Greg Isom of Isom Advisors presented phone survey results on district voter feelings toward being called up to support their schools again at the board meeting on Thursday, March 3. He said that less people overall took the survey, likely due to a general decrease in landlines.

He also said that polling the landlines gives a slightly skewed estimate of support since the pool of voters with landlines tends to be older and more fiscally conservative. Isom expects that more people will end up voting in favor of the bond than the survey predicted, which is what happened in 2014 and 2016.

According to Isom, there was a five percent increase in approval of the district’s progress. Fifty-five percent of voters polled this year thought definitively that the district was headed in the right direction, compared to 50 percent in 2016.

The survey asked voters to state whether they would vote for a $20 million bond resulting in 6 cents per $100 of assessed property value. This year’s survey showed that 63 percent would vote yes, compared to 67 percent in 2016.

Isom pointed out that while the number was slightly lower, more people stated that they would vote no in 2016 versus 2018.

When provided with options on where to allocate the funding, most voters still wanted money to go toward repairs, but otherwise there were not big discrepancies in support for other items like new buildings or technology.

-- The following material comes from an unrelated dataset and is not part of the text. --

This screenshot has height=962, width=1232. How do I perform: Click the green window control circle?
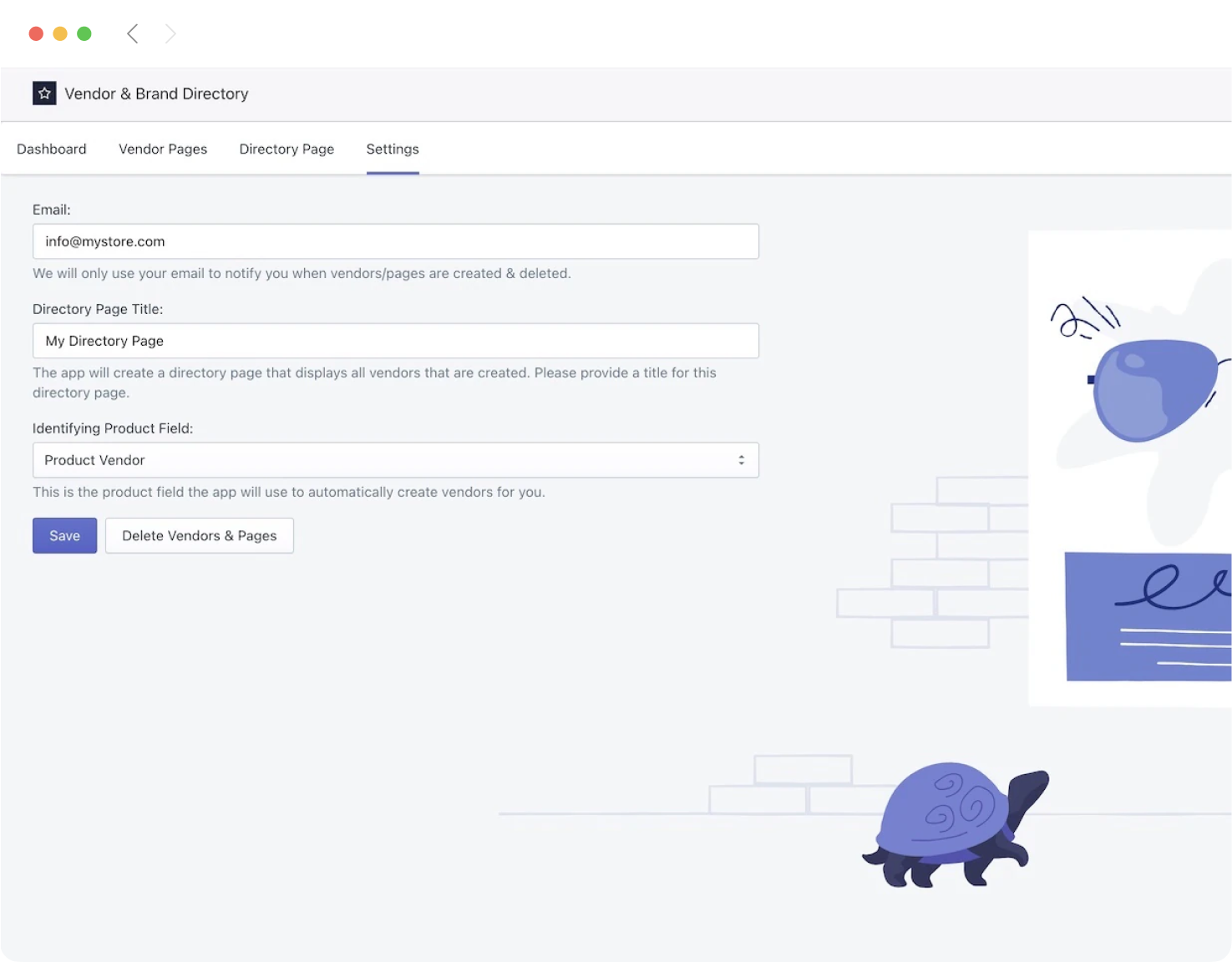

“There aren’t any items that people are really tired of,” said Isom.

Like the past two bonds, the support for the bond increased when voters were asked if they would vote yes after hearing the tax numbers and examples of items the money would support. From the 2018 survey, the yes vote rose to 68.7 percent.

“This is really good news,” said Isom. “Voters think you guys are moving in the right direction.”

Other items

~  The board unanimously approved May 9 as California Day of the Teacher, which will be celebrated statewide. Trustees also approved May 20-26 as Classified Employee Week.

~  Three Winters High School students earned Star Awards for academic excellence, hard work and citizenship. Principal Nicole Reyherme presented the awards to Derek Reyes, Andrea Gonzales and Kevin Brown.

~ Winters Middle School parent liaisons Jill Aguiar, Megan Glaudel and Nancy Pignataro presented updates on the future of Camp Loma Mar and volunteer coordination for sixth grade reading.

~  Retiring sixth grade teacher Rebecca Fridae saw over 2,000 students through the Camp Loma Mar outdoor education program in 27 years as an educator in the district.

Sixth grade teacher Mila Re will take over organizing the beloved annual trip.

“With all of the ebbs and flows of the economy, we have still been able to do this,” said Aguiar.

The parents will continue to help raise money to keep students attending the camp.

~  Nancy Pignataro said the group of parents has been coordinating with Principal John Barsotti and Re to have volunteers read aloud with sixth grade students.

Diana Morris, Edie Murphy, Tery Ostovar, Lonnie Vigil, Shaun Schroeder, Missy Duarte, Leanne Dodic, Ivan Dodic, Jeff Simmons and Carrie Green have been volunteering through the program.